The discovery phase, therefore, begins with the broadcast (PADI). In this step, the client also sends its MAC address so that it can then receive a response. The following data packet from the PoP contains its own MAC address and name (PADO). It’s quite possible that multiple nodes respond to the client’s broadcast. Based on the name, the local computer or router must then decide which PoP it wishes to connect with. It communicates this decision to the relevant node by means of another message (PADR). The PoP subsequently contacts the network participant again, confirms the connection, and assigns the device a session ID (PADS). The client is then connected to the internet. If one of the participants wishes to terminate the connection, it communicates this to the other device with a final data packet (PADT).

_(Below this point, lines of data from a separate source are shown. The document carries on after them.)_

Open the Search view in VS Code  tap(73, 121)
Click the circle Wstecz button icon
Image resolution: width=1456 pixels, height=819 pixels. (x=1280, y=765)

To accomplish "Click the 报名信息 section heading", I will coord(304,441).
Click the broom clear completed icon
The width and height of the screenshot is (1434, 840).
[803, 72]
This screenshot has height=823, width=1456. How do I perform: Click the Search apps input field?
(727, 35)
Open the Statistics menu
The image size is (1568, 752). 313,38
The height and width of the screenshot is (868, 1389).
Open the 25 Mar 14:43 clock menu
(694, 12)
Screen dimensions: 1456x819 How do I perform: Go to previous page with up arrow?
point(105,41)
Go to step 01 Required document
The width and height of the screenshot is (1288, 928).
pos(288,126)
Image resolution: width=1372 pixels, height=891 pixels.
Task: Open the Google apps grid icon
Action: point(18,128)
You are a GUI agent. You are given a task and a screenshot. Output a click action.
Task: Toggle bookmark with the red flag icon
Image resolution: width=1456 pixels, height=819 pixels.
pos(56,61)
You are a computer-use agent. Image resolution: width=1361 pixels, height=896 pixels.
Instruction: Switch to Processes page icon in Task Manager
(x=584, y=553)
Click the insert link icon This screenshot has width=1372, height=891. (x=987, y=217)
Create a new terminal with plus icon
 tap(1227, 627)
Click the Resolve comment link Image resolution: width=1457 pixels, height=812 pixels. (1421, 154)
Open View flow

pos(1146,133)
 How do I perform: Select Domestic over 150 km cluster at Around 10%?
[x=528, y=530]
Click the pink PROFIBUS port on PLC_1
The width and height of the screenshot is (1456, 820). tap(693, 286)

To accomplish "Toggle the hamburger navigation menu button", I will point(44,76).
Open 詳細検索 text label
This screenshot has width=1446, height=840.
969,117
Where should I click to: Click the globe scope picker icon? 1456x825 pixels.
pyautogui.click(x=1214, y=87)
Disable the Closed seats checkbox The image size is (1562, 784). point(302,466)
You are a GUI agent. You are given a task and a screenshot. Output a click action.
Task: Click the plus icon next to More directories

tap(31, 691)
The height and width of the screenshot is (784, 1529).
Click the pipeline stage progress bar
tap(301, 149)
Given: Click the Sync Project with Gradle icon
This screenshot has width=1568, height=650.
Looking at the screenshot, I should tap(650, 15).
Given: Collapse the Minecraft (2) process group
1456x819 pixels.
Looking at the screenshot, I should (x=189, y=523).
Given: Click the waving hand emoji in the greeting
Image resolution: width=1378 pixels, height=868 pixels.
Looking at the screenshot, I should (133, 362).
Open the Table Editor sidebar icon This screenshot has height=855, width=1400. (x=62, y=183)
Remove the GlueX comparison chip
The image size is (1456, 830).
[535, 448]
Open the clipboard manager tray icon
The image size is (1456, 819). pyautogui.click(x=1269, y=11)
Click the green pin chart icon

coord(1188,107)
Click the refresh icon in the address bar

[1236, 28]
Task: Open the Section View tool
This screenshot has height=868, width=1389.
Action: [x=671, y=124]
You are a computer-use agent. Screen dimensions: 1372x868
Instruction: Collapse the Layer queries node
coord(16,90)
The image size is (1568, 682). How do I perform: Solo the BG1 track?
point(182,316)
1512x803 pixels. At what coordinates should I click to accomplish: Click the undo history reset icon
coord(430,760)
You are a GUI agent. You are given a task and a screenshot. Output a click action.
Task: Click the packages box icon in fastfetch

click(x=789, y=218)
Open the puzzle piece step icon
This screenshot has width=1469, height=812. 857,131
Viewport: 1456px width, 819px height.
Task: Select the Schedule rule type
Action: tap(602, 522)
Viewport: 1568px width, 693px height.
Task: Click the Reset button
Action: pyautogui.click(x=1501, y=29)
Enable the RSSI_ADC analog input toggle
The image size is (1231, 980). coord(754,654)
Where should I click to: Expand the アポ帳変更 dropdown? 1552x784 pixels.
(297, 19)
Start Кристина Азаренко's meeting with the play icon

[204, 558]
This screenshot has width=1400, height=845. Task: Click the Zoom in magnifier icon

After the connection has been established and the Point of Presence has issued a session ID, the additional fields within the frame play a role. First of all, the session ID is entered here. This allows all subsequent data packets to be identified. Next, the length of the final payload field is indicated. This ensures that no information is lost during transmission. The following protocol field provides information on which protocol is used for the payload, such as IPv4 or IPv6. These three fields each have a length of two bytes. The payload field finally contains the actual data intended for transmission. The length of this section can vary (although it is communicated in advance) and concludes the PPPoE frame.

Point-to-Point over Ethernet is strongly linked to the development of DSL and the general spread of the internet. The predecessor protocol, PPP, was designed for dial-up lines like ISDN. The Ethernet standard also became established with DSL. As a result, the old and previously successful protocol had to be adjusted. Moreover, Ethernet enables multiple devices to share the same connection for accessing the internet. This also was not possible with the conventional Point-to-Point Protocol.

In most cases, the router is responsible for directly contacting the internet provider and therefore also establishes the internet connection. However, with PPPoE it’s also possible for an individual device to communicate with the PoP. To do so, PPPoE passthrough needs to be activated in the router. The router will then allow the connection request of the device directly through. The whole process, comprising the discovery and session phases, then takes place between the PC (for example) and the PoP.

What’s more, PPPoE has a benefit that PPP also offered: The protocol makes it relatively easy to request the access authorization of the client. Various methods are available for this purpose – the easiest being a password requested via the Password Authentication Protocol (PAP). Here, the client is simply asked to provide a secret password. Although this technique works well, it’s no longer completely secure. That’s because the password is not transmitted under encryption and could therefore be read by third parties.

The Challenge Handshake Authentication Protocol (CHAP) provides greater security. With this approach, an encrypted combination of a password and a specific value is exchanged. As the server of the network operator knows the password, it is able to decrypt the combination again and check the authorization. The third method of authentication is the Extensible Authentication Protocol (EAP). This is a kind of framework that offers different authentication options.